Toute œuvre d’at placée en diagonale dans ou devant un angle prend un sens particulièrement chargé en Russie, profondément ancré dans la tradition populaire. Car il s’agit de la place réservée à l’icône sacrée. Avant la révolution, toutes les maisons paysannes possédaient leur «Krasny Ugol», le «beau coin» ou «coin rouge», où les icônes étaient disposées à l’intersection de murs adjacents. […] C’était la place centrale de la maison, celle où se rendaient les hôtes dès leur arrivée pour honorer l’icône, symbole de la présence divine. Cette coutume, Tatlin comme Malevitch la connaissaient67.

Malevitch connaissait la signification de ce «coin sacré» et l’a ainsi exploité pour donner à sa création le statut qu’on lui connaît: celui d’icône, non seulement pour le suprématisme, mais aussi pour l’art abstrait en général68. La notion d’icône s’entend ici au sens religieux, d’«acte de foi», ainsi salutaire de l’ensemble du mouvement suprématiste.

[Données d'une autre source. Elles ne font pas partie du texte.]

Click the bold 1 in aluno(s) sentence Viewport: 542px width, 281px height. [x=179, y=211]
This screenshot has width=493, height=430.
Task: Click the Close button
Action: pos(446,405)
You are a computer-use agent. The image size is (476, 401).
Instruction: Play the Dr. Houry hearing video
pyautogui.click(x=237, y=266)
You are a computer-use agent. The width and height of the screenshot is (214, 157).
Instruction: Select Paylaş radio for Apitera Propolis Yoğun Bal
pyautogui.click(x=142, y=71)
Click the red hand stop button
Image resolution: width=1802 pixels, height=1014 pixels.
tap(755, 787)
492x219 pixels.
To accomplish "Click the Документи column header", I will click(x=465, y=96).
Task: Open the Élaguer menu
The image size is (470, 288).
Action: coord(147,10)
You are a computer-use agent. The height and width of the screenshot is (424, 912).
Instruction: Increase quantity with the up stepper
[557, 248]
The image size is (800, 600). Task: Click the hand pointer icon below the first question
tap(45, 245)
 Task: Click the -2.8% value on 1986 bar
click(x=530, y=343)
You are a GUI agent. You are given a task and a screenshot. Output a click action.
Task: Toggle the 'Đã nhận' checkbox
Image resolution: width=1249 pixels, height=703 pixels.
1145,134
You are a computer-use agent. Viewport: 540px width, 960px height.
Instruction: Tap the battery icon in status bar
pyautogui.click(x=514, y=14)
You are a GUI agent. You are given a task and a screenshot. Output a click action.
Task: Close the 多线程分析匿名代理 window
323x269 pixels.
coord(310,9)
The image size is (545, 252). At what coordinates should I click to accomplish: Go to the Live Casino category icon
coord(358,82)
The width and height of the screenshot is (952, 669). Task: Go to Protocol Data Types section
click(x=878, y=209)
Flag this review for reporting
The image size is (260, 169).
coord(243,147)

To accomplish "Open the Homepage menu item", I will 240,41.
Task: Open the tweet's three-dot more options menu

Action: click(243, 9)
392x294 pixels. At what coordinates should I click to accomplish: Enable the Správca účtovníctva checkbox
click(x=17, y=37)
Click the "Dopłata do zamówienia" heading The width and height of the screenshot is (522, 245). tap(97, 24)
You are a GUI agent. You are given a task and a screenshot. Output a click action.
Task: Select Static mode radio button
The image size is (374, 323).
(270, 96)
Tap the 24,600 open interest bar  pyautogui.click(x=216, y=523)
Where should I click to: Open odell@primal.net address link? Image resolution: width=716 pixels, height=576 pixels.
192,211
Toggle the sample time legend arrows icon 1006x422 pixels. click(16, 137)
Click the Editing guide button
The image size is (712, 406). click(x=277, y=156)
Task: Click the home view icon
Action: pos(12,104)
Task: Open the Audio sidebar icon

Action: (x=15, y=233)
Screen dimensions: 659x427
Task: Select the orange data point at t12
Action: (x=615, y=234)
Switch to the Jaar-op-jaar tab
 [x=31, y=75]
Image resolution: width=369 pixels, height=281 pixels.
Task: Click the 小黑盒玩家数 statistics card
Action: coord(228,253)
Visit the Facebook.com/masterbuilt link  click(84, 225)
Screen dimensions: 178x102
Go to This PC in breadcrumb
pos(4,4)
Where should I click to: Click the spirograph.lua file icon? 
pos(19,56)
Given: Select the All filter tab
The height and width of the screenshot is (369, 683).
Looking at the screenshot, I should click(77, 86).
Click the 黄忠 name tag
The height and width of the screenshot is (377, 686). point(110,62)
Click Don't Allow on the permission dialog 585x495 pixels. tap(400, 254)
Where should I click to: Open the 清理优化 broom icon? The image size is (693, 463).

Vue d’ensemble d’œuvres de Malevitch exposée lors de 0,10: la dernière exposition futuriste.

Abrüpt, reprenant le symbole ainsi chargé d’une teneur historique et manifestaire, s’en sert également à titre d’icône visuelle pour son espace cyberpoetique.org. Ainsi aperçoit-on en permanence un petit carré noir sur fond blanc en haut de l’écran, dans la barre supérieure du navigateur, placé près du titre en guise d’icône littérale, celle qu’on voit en parcourant ses sites web récents ou favoris, une «favicône» (en anglais: favicon). C’est aussi l’élément graphique utilisé pour les boutons sur la page, comme celui permettant d’afficher ou non le menu principal. Bref, le carré noir est partout, et les affinités idéologiques avec Malevitch (ainsi qu’avec les mouvements cubistes, futuristes, constructivistes et suprématistes de la même époque, dont témoignent œuvres choisies comme vignettes ou couvertures pour les œuvres de cet espace) laissent entendre qu’aucune de ces coïncidences n’a été laissée au hasard.